Chapter 6

Raisons dêtre. What are the two properties of enzymes that make them especially useful catalysts?

Shared properties. What are the general characteristics of enzyme active sites?

Partners. What does an apoenzyme require to become a holoenzyme?

A function of state. What is the fundamental mechanism by which enzymes enhance the rate of chemical reactions?

Nooks and crannies. What is the structural basis for enzyme specificity?

Mutual attraction. What is meant by the term binding energy?

Catalytically binding. What is the role of binding energy in enzyme catalysis?

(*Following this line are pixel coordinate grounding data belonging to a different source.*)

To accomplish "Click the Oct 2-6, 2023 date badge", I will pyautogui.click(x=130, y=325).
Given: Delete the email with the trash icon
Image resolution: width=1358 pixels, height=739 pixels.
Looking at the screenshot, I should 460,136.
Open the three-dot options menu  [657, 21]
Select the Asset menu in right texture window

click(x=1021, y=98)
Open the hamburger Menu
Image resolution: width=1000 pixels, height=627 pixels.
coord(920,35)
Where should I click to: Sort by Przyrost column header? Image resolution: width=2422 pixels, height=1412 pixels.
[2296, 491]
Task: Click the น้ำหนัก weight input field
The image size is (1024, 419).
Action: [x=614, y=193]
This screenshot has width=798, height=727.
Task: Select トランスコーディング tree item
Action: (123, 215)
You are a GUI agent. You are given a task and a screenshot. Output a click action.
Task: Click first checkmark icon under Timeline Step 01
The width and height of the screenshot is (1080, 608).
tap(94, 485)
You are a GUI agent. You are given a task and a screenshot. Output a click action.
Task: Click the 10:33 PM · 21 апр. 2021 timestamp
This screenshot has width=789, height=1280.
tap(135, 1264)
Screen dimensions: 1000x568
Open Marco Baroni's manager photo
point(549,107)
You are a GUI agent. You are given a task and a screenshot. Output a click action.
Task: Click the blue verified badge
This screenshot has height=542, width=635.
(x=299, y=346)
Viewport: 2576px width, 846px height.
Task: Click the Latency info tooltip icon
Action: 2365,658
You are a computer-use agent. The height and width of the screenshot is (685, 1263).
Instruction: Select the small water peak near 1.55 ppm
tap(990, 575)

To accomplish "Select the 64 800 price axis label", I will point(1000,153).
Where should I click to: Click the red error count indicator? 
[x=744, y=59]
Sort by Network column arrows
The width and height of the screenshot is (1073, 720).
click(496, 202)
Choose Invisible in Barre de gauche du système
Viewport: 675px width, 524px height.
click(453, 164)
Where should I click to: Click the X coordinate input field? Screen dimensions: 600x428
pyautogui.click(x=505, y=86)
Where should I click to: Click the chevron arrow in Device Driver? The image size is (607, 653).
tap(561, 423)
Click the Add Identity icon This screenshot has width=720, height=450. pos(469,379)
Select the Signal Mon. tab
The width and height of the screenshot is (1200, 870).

Made for each other. Match the term with the proper description. (a) Enzyme________ (b) Substrate________ (c) Cofactor________ (d) Apoenzyme________ (e) Holoenzyme________ (f) Coenzymes________ (g)\(\Delta G^{0}\)________ (h) Transition state________ (i) Active site________ (j) Induced fit________ 1\. The least-stable reaction intermediate 2\. Site on the enzyme where catalysis takes place 3\. Enzyme minus its cofactor 4\. Protein catalyst 5\. Function of \(K_{\mathrm{eq}}^{\prime}\) 6\. Change in enzyme structure 7\. Reactant in an enzyme-catalyzed reaction 8\. A coenzyme or metal 9\. Enzyme plus cofactor 10\. Small vitamin-derived organic cofactors

Give with one hand, take with the other. Why does the activation energy of a reaction not appear in the final \(\Delta G\) of the reaction?

Mountain climbing. Proteins are thermodynamically unstable. The \(\Delta G\) of the hydrolysis of proteins is quite negative, yet proteins can be quite stable. Explain this apparent paradox. What does it tell you about protein synthesis?